Sneppen Classification (Talar Body)
| Type | Description |
|---|---|
| A | Dome compression |
| B | Coronal shear |
| C | Sagittal shear |
| D | Posterior tubercle fracture |
| E | Lateral tubercle fracture |
| F | Crush |
Special Talar Fractures
Shepherd fracture: Posterior process fracture — mimics os trigonum on imaging. Correlate with clinical history.
Cedell fracture: Posteromedial tubercle fracture — uncommon and easily missed.
Lateral process fracture ("Snowboarder's fracture"): Easily missed on radiograph; CT is required. Should be sought in snowboarders and after ankle inversion injuries.
Calcaneus — Sanders Classification (CT-based)

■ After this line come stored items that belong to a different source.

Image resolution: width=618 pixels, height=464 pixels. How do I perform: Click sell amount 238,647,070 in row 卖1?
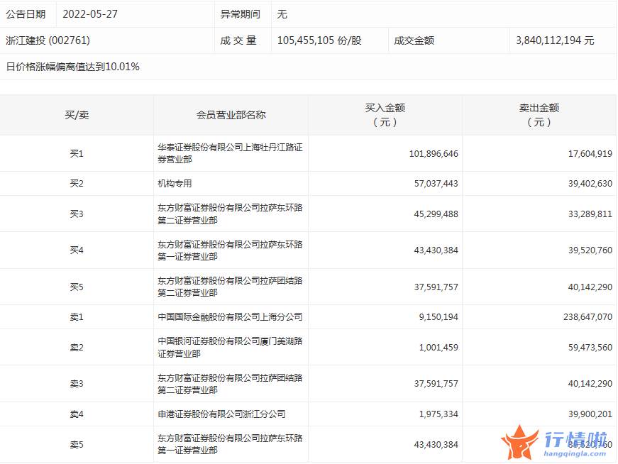[x=585, y=317]
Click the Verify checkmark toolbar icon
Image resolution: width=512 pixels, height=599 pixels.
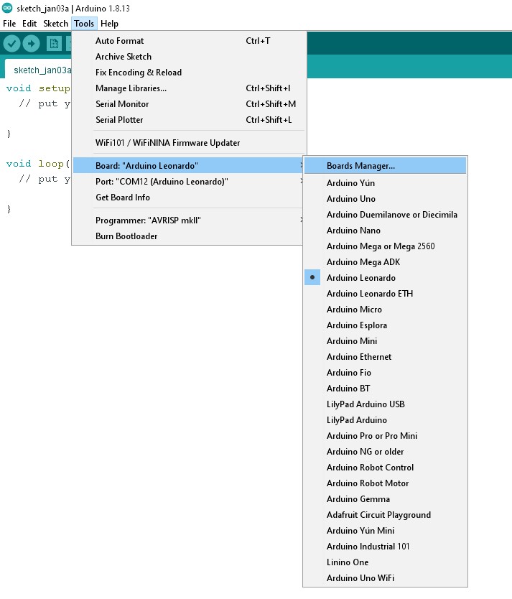click(x=11, y=44)
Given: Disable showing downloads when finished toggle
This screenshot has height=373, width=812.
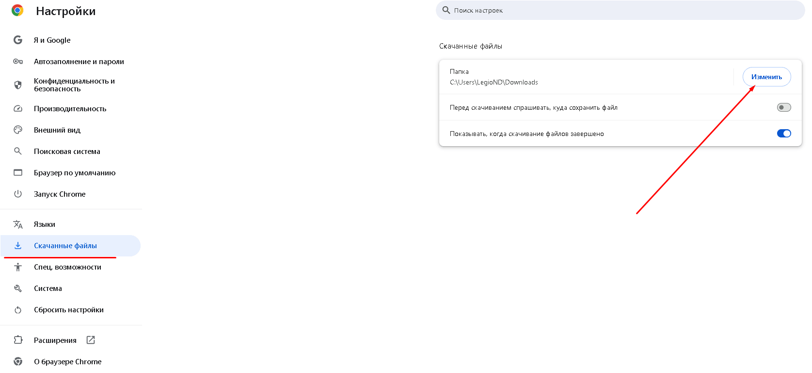Looking at the screenshot, I should tap(783, 134).
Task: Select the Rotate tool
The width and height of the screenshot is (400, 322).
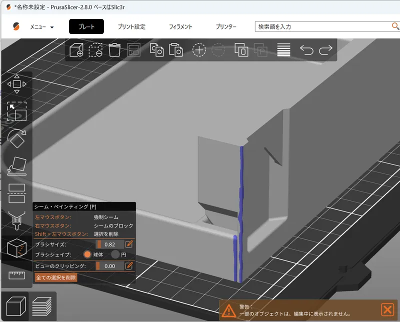Action: tap(17, 139)
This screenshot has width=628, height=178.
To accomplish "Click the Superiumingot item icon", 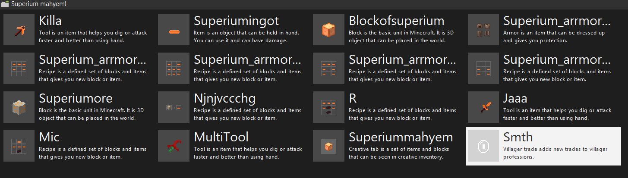I will pos(174,30).
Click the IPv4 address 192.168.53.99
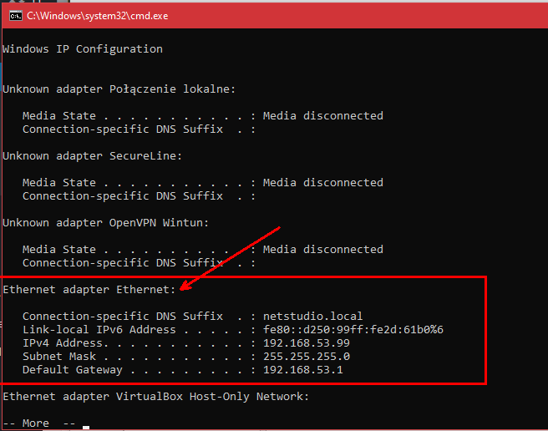The width and height of the screenshot is (548, 431). (306, 343)
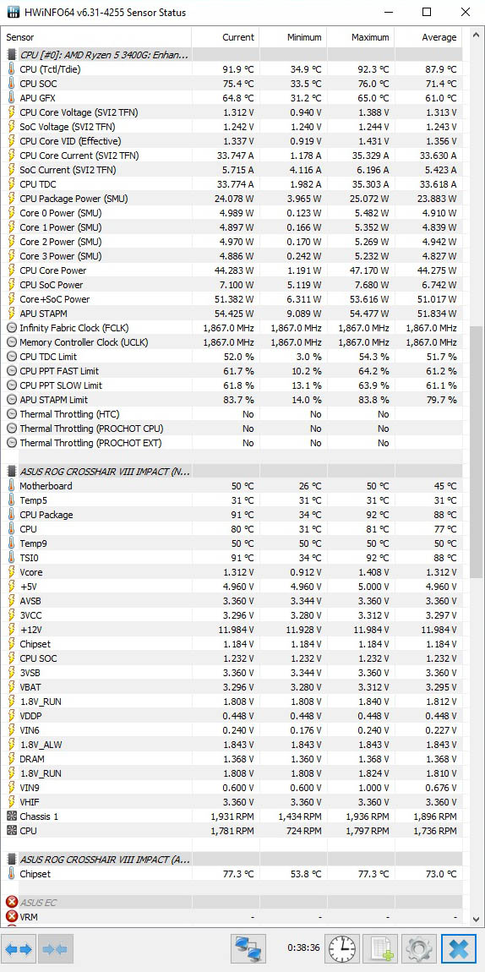485x972 pixels.
Task: Click the expand columns blue arrows button
Action: (19, 949)
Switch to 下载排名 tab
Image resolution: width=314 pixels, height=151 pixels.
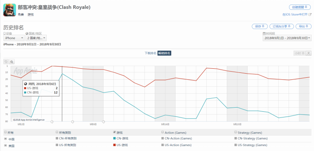(x=150, y=53)
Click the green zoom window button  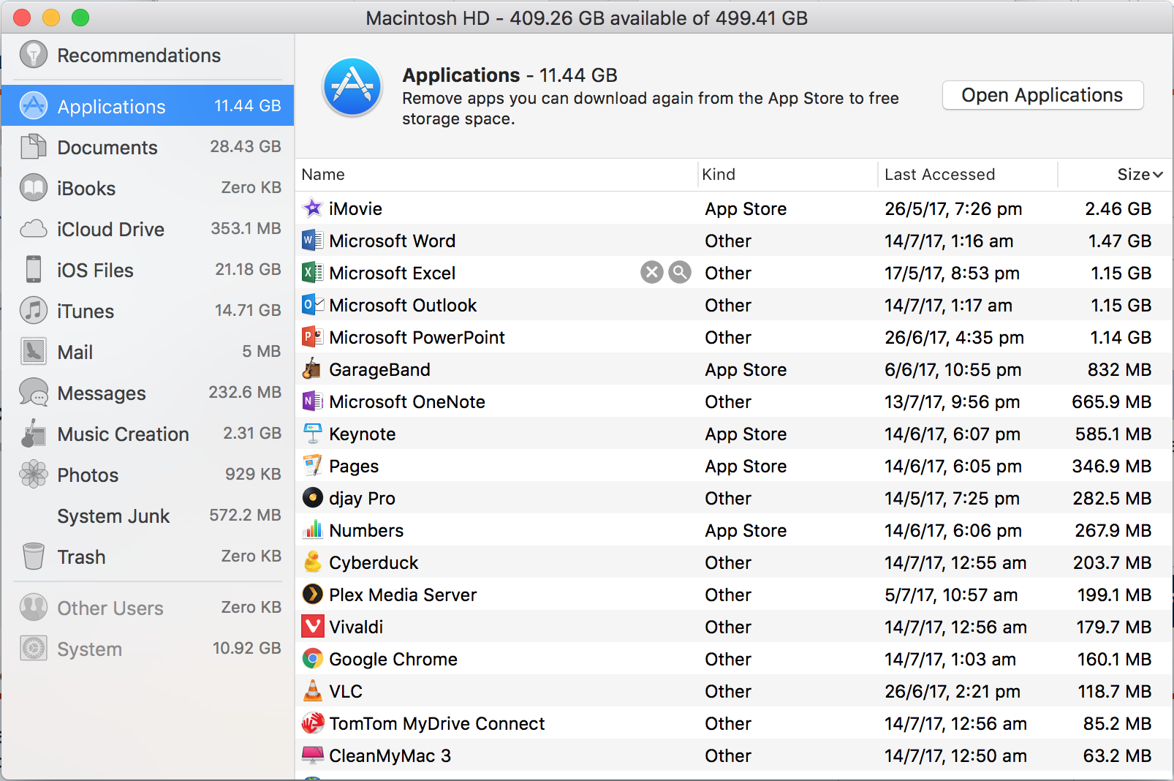tap(80, 18)
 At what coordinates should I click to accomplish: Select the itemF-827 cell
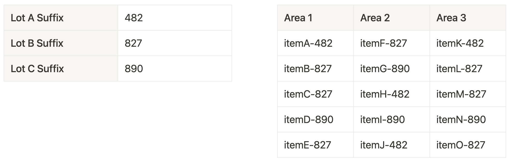[392, 43]
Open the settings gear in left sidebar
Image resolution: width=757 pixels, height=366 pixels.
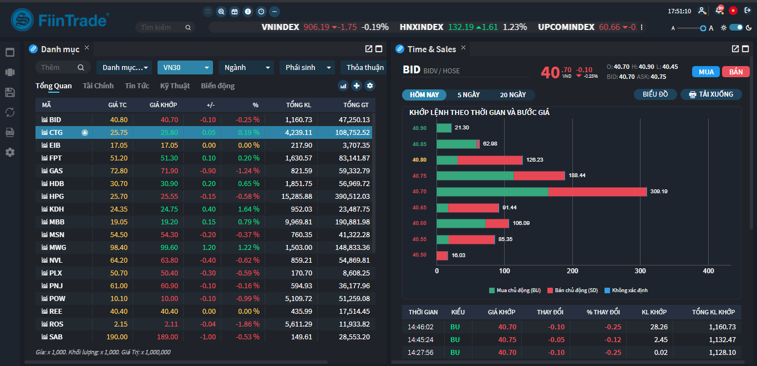click(9, 152)
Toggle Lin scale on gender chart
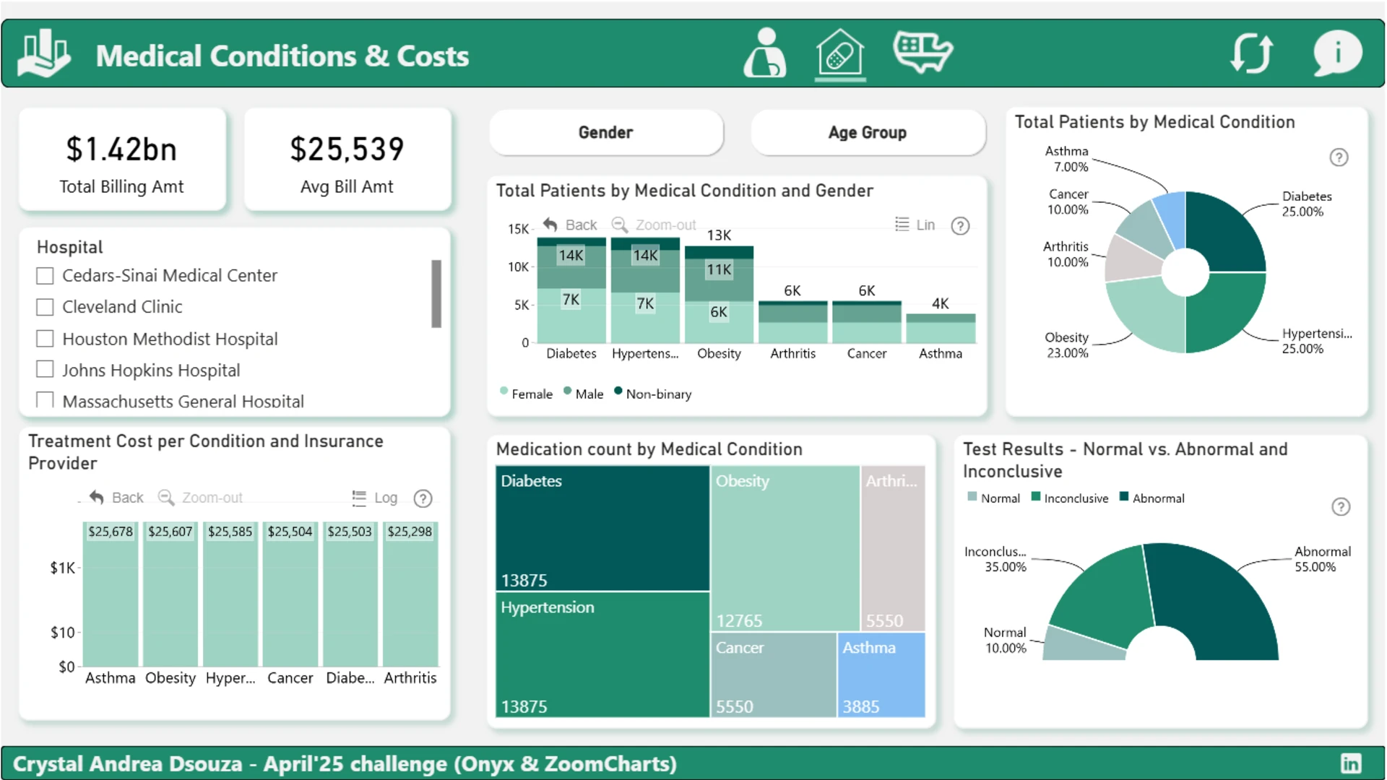The image size is (1387, 780). [x=915, y=225]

The Sanders classification uses a coronal CT cut through the widest portion of the posterior facet of the subtalar joint. The location of primary fracture lines within the posterior facet determines type.
| Type | Description |
|---|---|
| I | Nondisplaced (regardless of number of fragments) |
| II | Two-part posterior facet — subdivided A, B, C from lateral to medial |
| III | Three-part — two fracture lines in the posterior facet |
| IV | Four or more fragments (comminuted) — primary subtalar arthrodesis often preferred |
Reporting Checklist — Calcaneus
- Number of sagittal lines entering the posterior subtalar joint
- Degree of articular fragment depression
- Cortical fragments between dominant fragments (impede reduction)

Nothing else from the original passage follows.